Repeat word for word the data from the line holding "Click the 停用 button" through the end, inclusive, leaving out the pictures.

Stored rows:

———

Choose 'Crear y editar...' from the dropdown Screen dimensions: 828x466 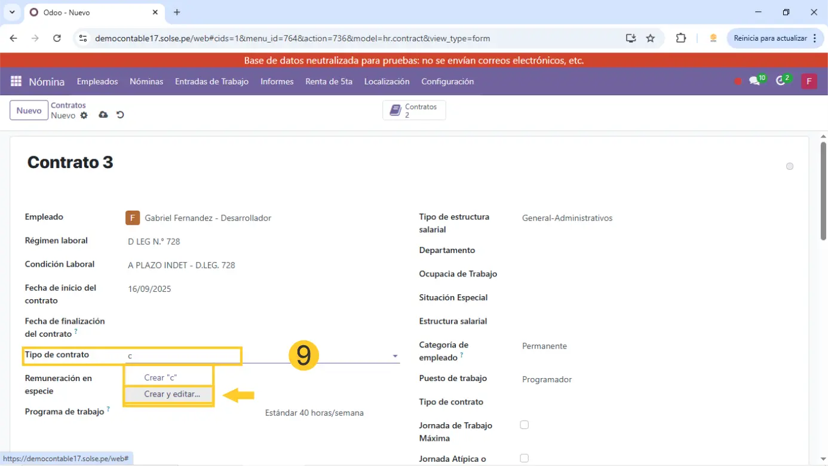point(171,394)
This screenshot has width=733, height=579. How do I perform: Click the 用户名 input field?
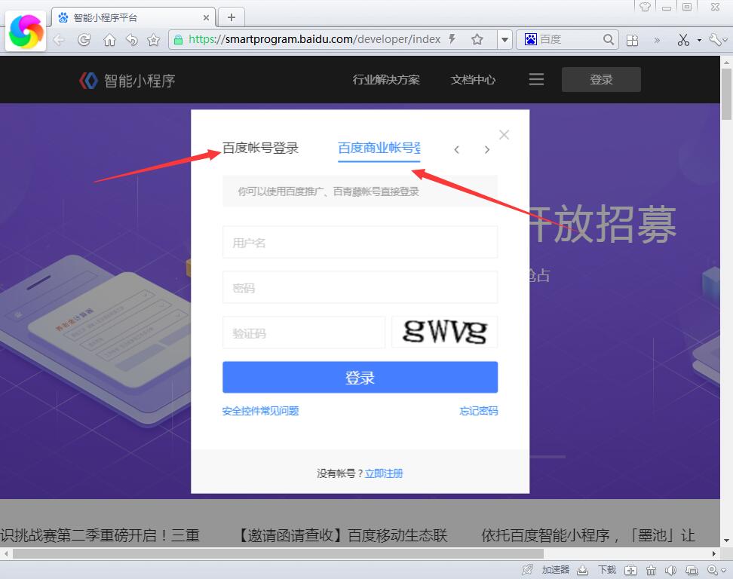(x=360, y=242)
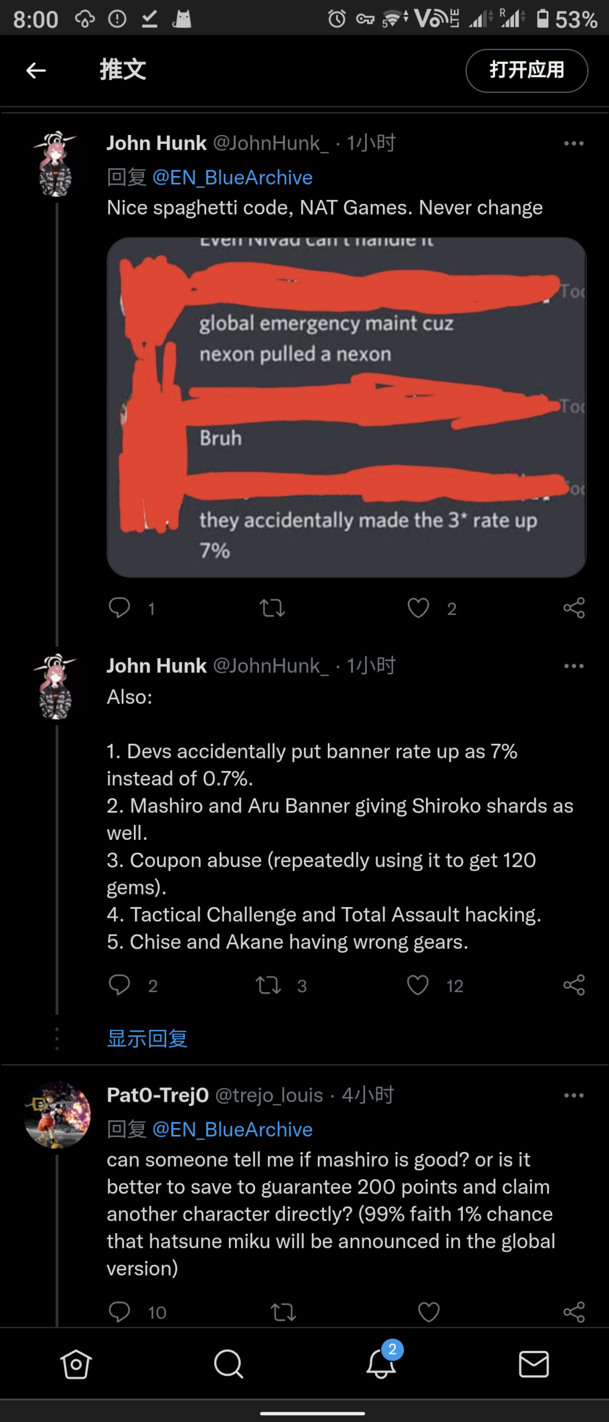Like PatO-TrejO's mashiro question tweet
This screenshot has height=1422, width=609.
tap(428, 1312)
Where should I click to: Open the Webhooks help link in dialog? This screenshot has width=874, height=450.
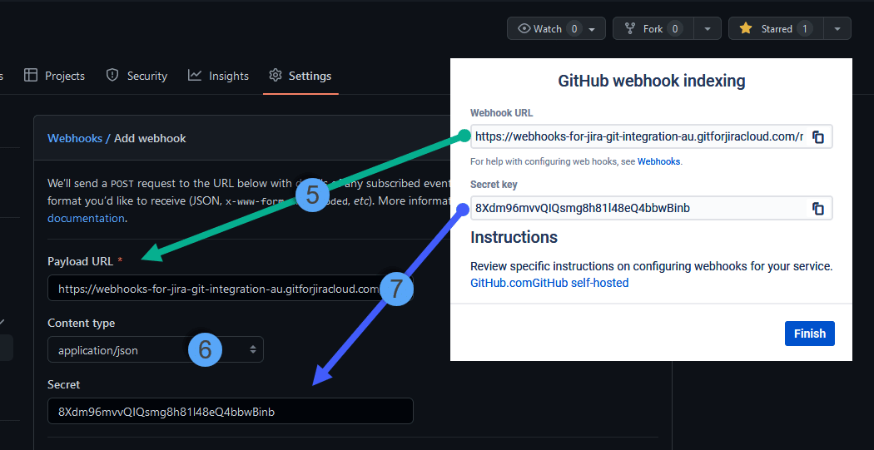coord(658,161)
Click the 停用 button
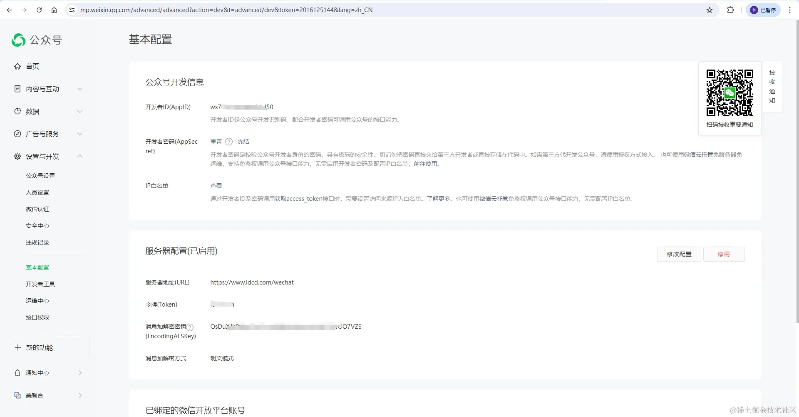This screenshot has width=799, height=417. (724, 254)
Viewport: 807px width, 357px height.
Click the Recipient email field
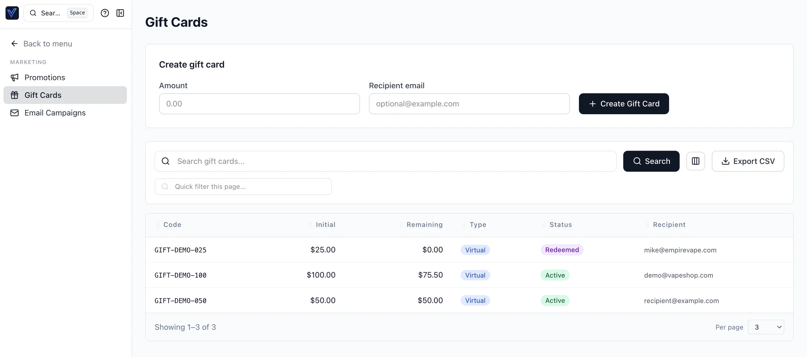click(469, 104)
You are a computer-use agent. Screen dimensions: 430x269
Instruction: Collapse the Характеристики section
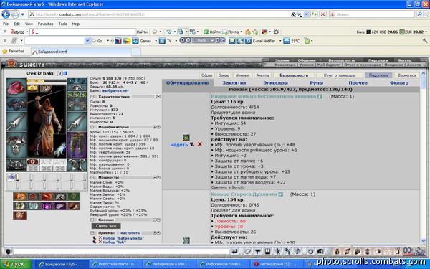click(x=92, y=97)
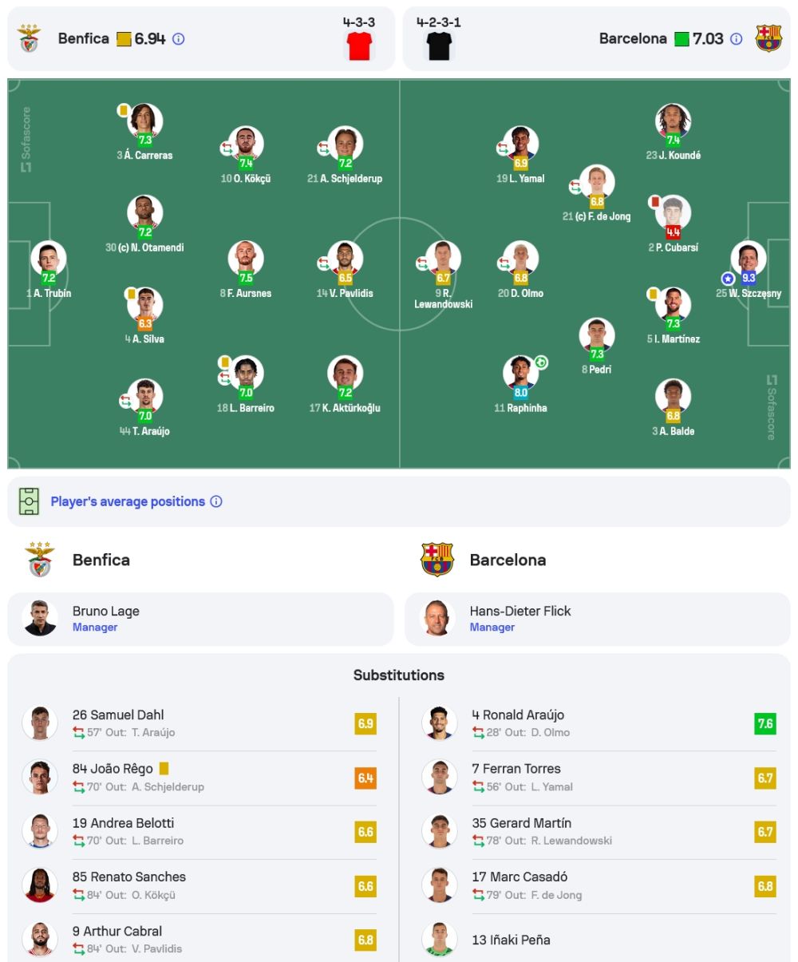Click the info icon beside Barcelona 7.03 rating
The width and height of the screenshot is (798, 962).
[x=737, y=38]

———

Output:
Click the 停用 button
This screenshot has width=799, height=417. (724, 254)
Viewport: 807px width, 357px height.
Click the Recipient email field
click(469, 104)
You are a computer-use agent. Screen dimensions: 430x269
Instruction: Collapse the Характеристики section
click(x=92, y=97)
Click the info icon beside Barcelona 7.03 rating
The width and height of the screenshot is (798, 962).
[x=737, y=38]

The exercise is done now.